Required action =>
Write out exactly, excluding pictures, the lines from the one containing "Task: Open the Set Background Color dropdown" through the end of the data, both included.

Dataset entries

____

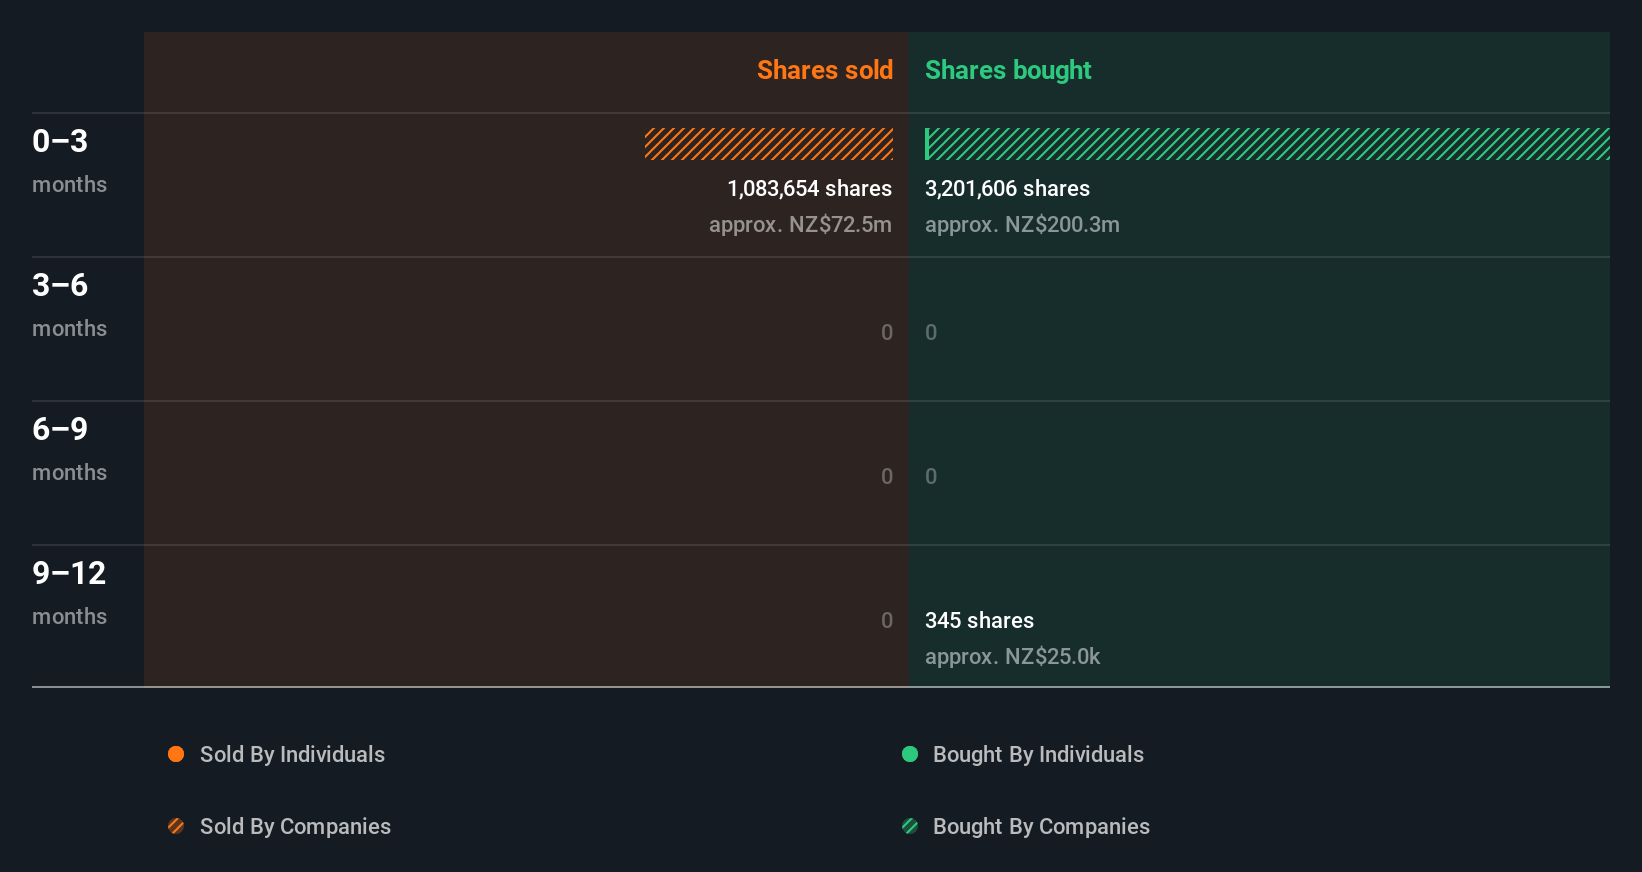Toggle the Sold By Companies legend label
1642x872 pixels.
coord(295,826)
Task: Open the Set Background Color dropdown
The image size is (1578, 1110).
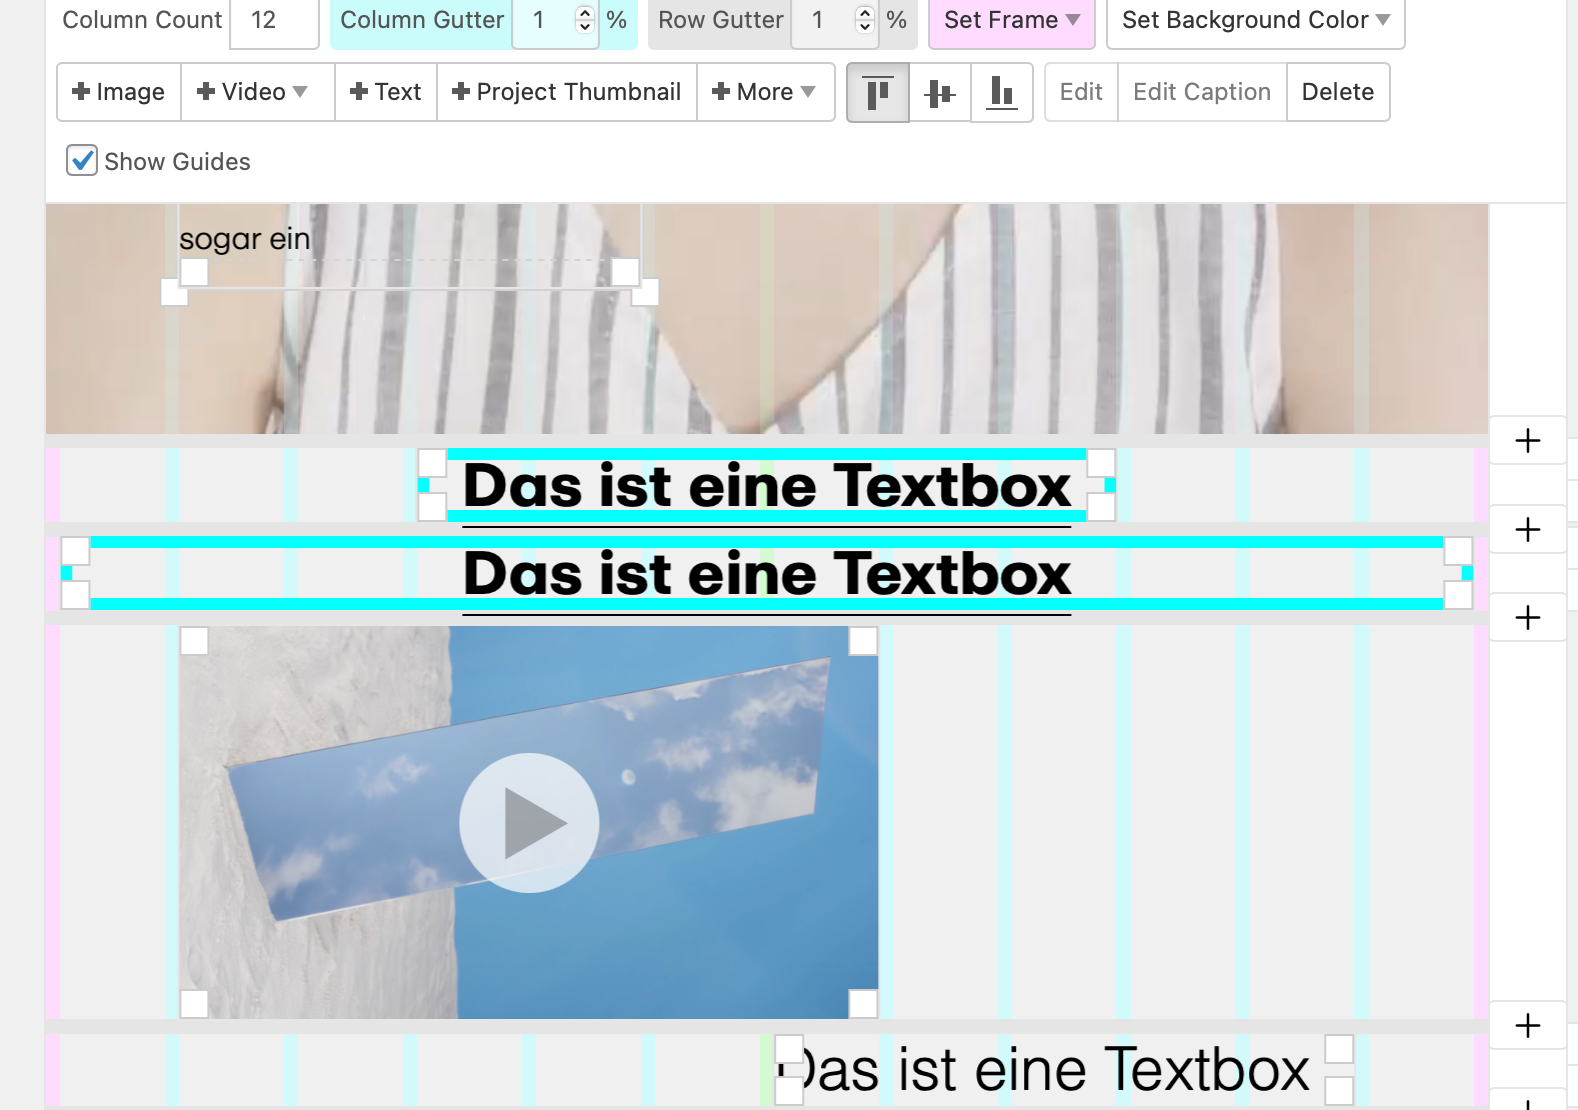Action: click(x=1255, y=20)
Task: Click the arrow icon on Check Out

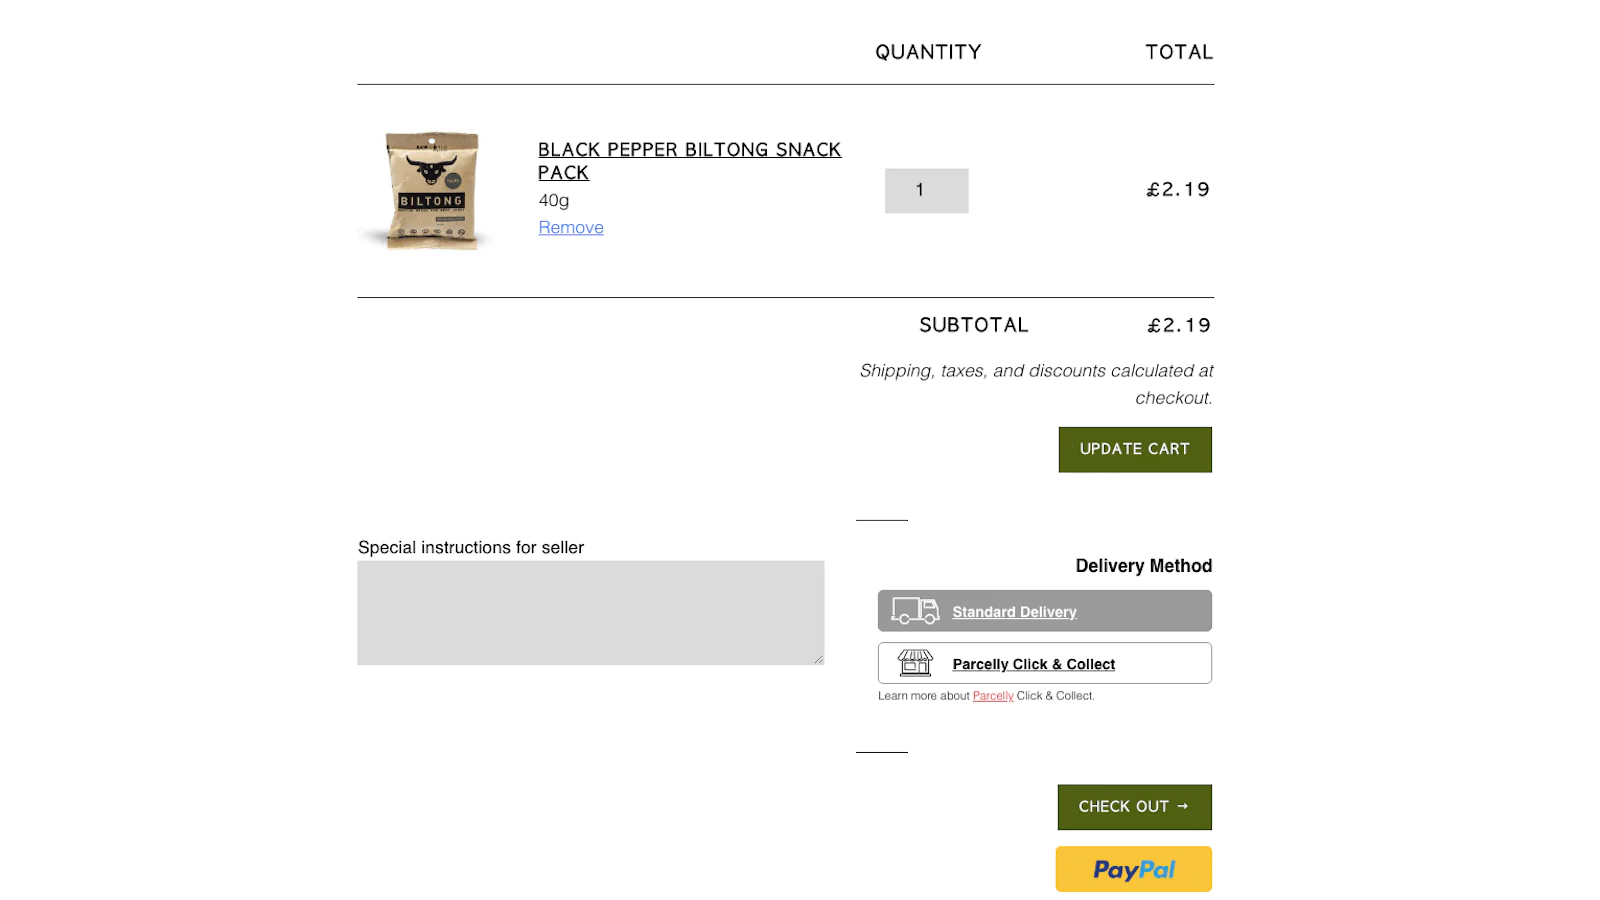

____

Answer box =>
Task: Open the Set Background Color dropdown
The image size is (1578, 1110).
Action: click(x=1255, y=20)
Task: Click the arrow icon on Check Out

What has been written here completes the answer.